Implement gRPC ingress support
Due to historical reasons, kas only accepts WebSocket traffic from the agents. Inside of that WebSocket connection we hide the real gRPC traffic. agentk/agentw and kas actually talk gRPC, but wrapped in WebSocket. This wrapping is pure overhead, it doesn't give us any benefits.
For GitLab Runner Job Router (gitlab-org&19607) we'd need Runner and then later admission controllers (GitLab Runner Admissions Controller (gitlab-org&10811)) to talk gRPC to kas too. We really want to avoid the overhead (RAM/CPU/latency) of (un)wrapping tens/hundreds of thousands of connections.
Hence, I propose we make the decision to enable gRPC ingress for kas on all GitLab platforms: SaaS, Dedicated, Self-managed (Helm Chart and Omnibus). GDK too.
This needs to be rigorously tested, but I believe this will not require any breaking changes for users. Agents that connect using WebSocket today will keep working (no user action required). Users would be able to switch to gRPC to improve performance if they desire. Switching is just adjusting the URL scheme in the agent command line (chart parameter) i.e. wss://kas.example.com
-> grpcs://kas.example.com
. We could later release an update to the agent that would make it try to use gRPC even with ws
/wss
URL.
Option 1 - status quo
Keep wrapping gRPC traffic in WebSocket.
Pros:
- No infra changes.
- Faster to implement.
Cons:
- Keep paying the RAM/CPU/latency cost of (un)wrapping all traffic. The more connections we have, the more the cost is and, hence, the more kas instances we'll need. Hard to estimate this, but maybe its 1-5% overhead for CPU and RAM usage? Not sure about latency, but it cannot be unaffected either.
- At the moment it's only agentk (and agentw), but in the future it'll be Runner, admission controllers, etc - more systems to migrate if we don't do it now before those systems start relying on kas.
- (Un)wrapping adds to the operational complexity, reduces reliability - more things can go wrong e.g. more places where a timeout may occur, etc.
✅ Option 2 - use gRPC directly
Adjust nginx/HAProxy/load balancers/etc to ensure gRPC traffic passes through where necessary unaffected. kas already supports both traffic types on the same port, no work needed.
Pros:
- No WebSocket (un)wrapping overhead.
- Easier to explain (to users and engineers) and understand what is going on. No "unwrapping" to understand.

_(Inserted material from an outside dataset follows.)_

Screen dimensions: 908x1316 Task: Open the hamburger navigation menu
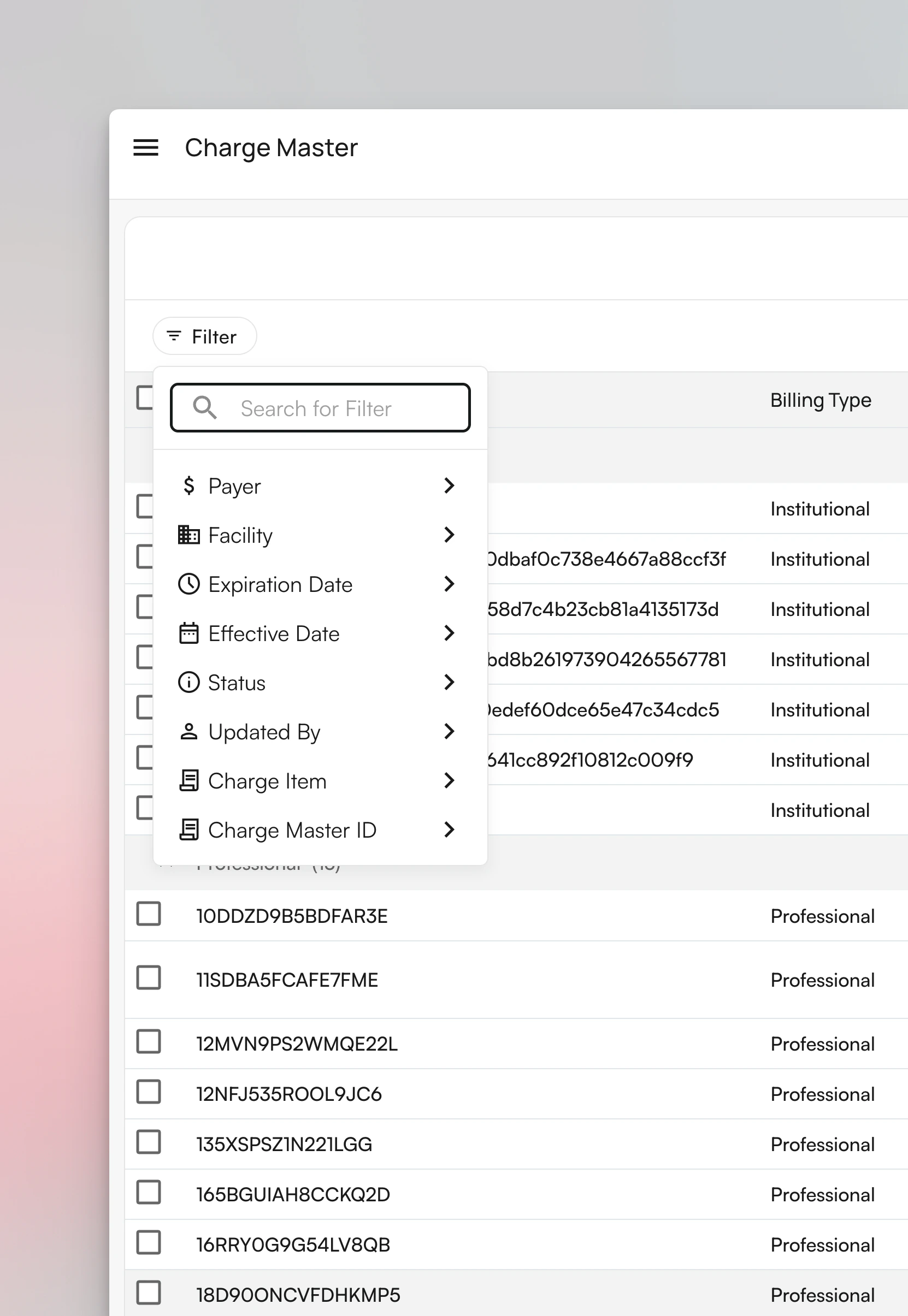[x=146, y=148]
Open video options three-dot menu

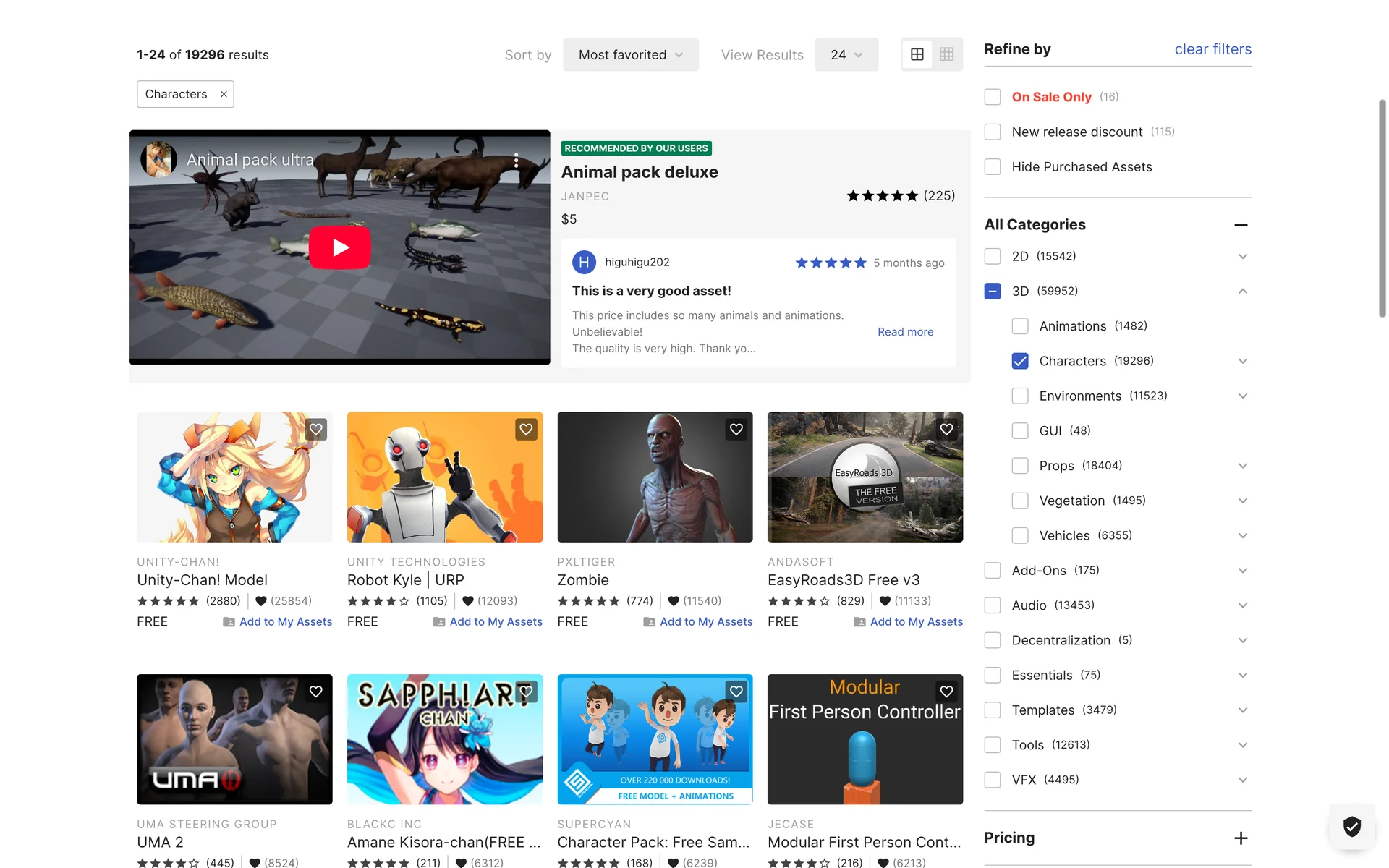tap(516, 161)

- We could switch CloudFlare to gRPC mode (it's in TCP mode atm) and get better visibility and protection. There have been issues with native mode though, see Fix Cloudflare grpc tunnel timeout configuration (gitlab-org/gitlab#509586 - closed).

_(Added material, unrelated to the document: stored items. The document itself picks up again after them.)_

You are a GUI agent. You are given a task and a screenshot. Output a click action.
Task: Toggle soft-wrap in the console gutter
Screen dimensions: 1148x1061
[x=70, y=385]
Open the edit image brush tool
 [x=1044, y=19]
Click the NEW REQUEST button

- Because the proxies (nginx/HAproxy/Load Balancers) will see the normal gRPC traffic, they will be able to produce proper access logs. Makes it easier to troubleshoot issues.
Cons:
-
Some work required, potentially delaying delivering the Job Router and admission control functionality.
Mitigation: In practice adjusting things to support gRPC directly can be done in parallel to the design and implementation of all the needed changes in kas, rails, runner. The only dependency is at the very end - gRPC traffic has to work before we launch the job router functionality. If we dedicate an engineer to this ASAP there may be no delay at all - it may be ready before the feature itself is ready.